ISS Shareholder Proposals

Code for preparing ISS Voting Analytics data for further analysis on shareholder proposals
Data
R
Authors
Affiliation

WU Vienna University of Economics and Business

WU Vienna University of Economics and Business

Published

June 13, 2025

In this blog post, we show how to obtain and analyze shareholder proposal voting data for publicly listed firms in the US. For context, the SEC allows shareholders to submit proposals a few months before the annual general meeting (AGM), and these proposals end up on the ballot and are voted on if (1) a firm’s management does not submit a ‘no-action request’ accepted by the SEC or (2) management and shareholders do not reach an agreement prior to the AGM. Voting outcomes are non-binding, but management usually experiences pressure from organizations such as the Council of Institutional Investors (CII) if they do not adequately act on a proposal’s voting outcome (Bach and Metzger 2017). We refer to data provided by Institutional Shareholder Services (ISS), which gained popularity as one of the major US proxy advisors. A proxy advisor provides recommendations to institutional investors on how to vote on proposals at AGMs, and in this context, ISS has used its advantageous position to build an extensive database that collects information on management and shareholder proposals.

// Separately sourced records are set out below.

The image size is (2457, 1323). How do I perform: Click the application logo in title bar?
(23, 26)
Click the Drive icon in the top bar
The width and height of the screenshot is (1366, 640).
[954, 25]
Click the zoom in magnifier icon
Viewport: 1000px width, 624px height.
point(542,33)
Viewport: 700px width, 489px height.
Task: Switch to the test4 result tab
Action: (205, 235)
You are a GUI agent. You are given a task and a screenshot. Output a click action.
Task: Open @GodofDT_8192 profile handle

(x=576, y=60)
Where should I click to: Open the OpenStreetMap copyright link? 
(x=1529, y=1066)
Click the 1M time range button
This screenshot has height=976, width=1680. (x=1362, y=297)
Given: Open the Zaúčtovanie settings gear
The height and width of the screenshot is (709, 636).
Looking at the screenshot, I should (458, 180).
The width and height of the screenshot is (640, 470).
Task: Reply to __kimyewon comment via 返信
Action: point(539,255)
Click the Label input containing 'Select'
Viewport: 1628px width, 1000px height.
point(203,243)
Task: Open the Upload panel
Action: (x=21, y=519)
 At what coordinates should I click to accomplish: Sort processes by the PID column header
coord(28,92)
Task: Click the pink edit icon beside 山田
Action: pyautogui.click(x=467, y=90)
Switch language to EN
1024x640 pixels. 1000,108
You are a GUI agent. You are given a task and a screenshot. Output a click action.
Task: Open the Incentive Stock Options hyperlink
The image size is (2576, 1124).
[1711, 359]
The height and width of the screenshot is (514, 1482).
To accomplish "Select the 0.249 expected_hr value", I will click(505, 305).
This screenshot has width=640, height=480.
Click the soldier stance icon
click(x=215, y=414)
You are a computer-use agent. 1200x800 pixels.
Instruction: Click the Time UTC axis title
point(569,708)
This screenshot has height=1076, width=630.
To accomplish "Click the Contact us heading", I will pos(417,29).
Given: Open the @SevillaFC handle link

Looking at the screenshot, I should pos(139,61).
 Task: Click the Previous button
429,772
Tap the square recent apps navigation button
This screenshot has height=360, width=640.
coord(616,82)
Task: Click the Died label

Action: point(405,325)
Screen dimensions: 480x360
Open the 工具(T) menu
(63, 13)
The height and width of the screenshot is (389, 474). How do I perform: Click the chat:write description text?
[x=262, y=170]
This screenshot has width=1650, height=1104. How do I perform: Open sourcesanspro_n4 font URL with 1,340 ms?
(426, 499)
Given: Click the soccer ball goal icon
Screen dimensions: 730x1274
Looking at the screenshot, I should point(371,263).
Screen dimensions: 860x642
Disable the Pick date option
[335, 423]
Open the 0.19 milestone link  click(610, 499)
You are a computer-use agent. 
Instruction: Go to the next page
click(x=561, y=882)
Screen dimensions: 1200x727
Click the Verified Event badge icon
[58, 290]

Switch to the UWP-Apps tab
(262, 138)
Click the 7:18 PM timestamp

Our code relies on the following R packages.

library(tidyverse)
library(tidyfinance)
library(RSQLite)
library(readxl)
library(janitor)

Data Preparation

We start by establishing a connection to WRDS using the tidyfinance package (you can find more information here) to query the data directly through their servers. We also load stocks’ identifying information to match ISS identifiers (8-digit CUSIPs) with CRSP PERMNOs. Finally, we read in an Excel file containing granular ESG-type categorization of proposal types, which is separately provided by ISS.

wrds <- get_wrds_connection()

Fetching Shareholder Proposals

ISS provides two main datasets that contain shareholder proposals related to publicly listed US firms:

  • ISS Voting Analytics - Shareholder Proposals
  • ISS Voting Analytics - Company Vote Results US

The Shareholder Proposals table contains all shareholder proposals that were submitted to the SEC, regardless of whether they eventually came to a vote at the AGM (sample coverage: 2006 - 2024). The Company Vote Results table, on the other hand, has all proposals that made it to the ballot at AGM and hence also includes management proposals1 (sample coverage: 2002 - 2024).2 We use the Company Vote Results data as we are primarily interested in proposals that shareholders actually voted on, and exploit the slightly longer sample period. We extract company names and identifiers, meeting dates, vote shares, and short descriptions of proposal contents.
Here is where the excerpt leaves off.